微反应器技术在Fischer-Tropsch合成中的应用进展

doi:10.16085/j.issn.1000-6613.2016.03.005

摘要/Abstract

摘要： 微反应器可以通过改善传质和传热而强化反应过程,为Fischer-Tropsch 合成技术的发展提供了新的机遇。本文简要回顾了微反应器的研究及发展过程,从微反应器的本质特点着手,介绍了微反应器技术在 Fischer-Tropsch 合成中的应用进展。Fischer-Tropsch 合成微反应器结构经历了从单通道、多通道、复合通道结构的研究过程,催化剂也开发有填充型和涂覆型两类。根据微反应器的特点,催化剂开发也取得了显著进步,与传统催化剂相比,微通道催化剂的活性可以达到固定床的8～10 倍。反应器模型和数值模拟工作可以辅助实验研究,提供温度、浓度、压力等分布参数,有利于反应器设计。最后介绍了目前微反应器Fischer-Tropsch 合成技术的中试及工业应用情况。通过对上述内容的总结,对微反应器Fischer-Tropsch 合成研究和发展进行了展望。

关键词: 费托合成, 微反应器, 微通道, 催化剂, 过程强化

Abstract: The mass transfer and heat transfer of the chemical reaction can be improved by micro-reactor technology,which provides a new platform for Fischer-Tropsch synthesis. This paper reviews the researches and development of micro-reactor technology in the recent year and the Fischer-Tropsch synthesis in micro-reactor. The structure researches of micro-reaction devices have gone through the developments of single channel,multi channel and complex channel. The catalysts can be divided into two categories of micro particle and wall coating. Along with developments of micro reactor,the catalysts studies have also made significant progress. The activity of catalysts in micro-reaction device is 8 to 10 times higher than that in fixed-bed reactor. The studies of numerical analysis are summarized. This paper also introduces the status of pilot test and commercialization of Fischer-Tropsch synthesis in micro-reactor. It is expected the Fischer-Tropsch synthesis in micro-reactor will have a deeper development in future.

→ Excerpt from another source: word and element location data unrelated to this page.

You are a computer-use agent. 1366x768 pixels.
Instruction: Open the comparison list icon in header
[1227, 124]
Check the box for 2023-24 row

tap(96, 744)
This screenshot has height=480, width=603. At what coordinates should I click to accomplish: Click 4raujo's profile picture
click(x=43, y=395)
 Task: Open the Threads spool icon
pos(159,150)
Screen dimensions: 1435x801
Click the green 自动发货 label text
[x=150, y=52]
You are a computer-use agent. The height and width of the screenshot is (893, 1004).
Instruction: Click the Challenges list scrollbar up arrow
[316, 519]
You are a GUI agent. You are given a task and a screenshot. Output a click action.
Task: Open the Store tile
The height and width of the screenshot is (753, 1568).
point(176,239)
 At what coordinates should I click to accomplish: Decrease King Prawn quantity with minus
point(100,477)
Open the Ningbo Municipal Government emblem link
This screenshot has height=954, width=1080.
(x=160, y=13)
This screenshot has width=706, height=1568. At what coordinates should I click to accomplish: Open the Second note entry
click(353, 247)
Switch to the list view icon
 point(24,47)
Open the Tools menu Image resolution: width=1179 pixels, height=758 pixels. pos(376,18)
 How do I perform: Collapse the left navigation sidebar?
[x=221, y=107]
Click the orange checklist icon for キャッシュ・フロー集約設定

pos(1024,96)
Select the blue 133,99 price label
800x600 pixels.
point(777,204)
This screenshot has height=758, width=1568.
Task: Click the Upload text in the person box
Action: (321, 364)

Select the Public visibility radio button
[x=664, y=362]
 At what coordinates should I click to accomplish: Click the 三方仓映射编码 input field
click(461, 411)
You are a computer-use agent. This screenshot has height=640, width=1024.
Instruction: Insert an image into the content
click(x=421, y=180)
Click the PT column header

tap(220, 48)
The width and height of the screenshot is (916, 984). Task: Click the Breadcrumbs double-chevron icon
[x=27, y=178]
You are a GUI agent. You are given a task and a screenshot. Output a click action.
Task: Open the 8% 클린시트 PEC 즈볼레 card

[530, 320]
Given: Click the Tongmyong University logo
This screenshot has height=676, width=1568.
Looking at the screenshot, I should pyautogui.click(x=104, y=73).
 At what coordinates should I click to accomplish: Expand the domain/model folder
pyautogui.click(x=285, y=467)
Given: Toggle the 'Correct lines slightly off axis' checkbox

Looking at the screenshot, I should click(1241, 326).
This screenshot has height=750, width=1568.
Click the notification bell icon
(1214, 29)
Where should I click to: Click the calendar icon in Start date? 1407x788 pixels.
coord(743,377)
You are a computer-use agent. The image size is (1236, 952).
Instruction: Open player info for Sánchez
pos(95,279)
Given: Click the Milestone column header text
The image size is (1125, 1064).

Key words: Fischer-Tropsch synthesis, micro-reactor, microchannel, catalyst, process intensification

中图分类号:

TQ053.2

徐润, 胡志海, 聂红. 微反应器技术在Fischer-Tropsch合成中的应用进展[J]. 化工进展, 2016, 35(03): 685-691.

XU Run, HU Zhihai, NIE Hong. Recent advances on Fischer-Tropsch synthesis in micro-reactor[J]. Chemical Industry and Engineering Progree, 2016, 35(03): 685-691.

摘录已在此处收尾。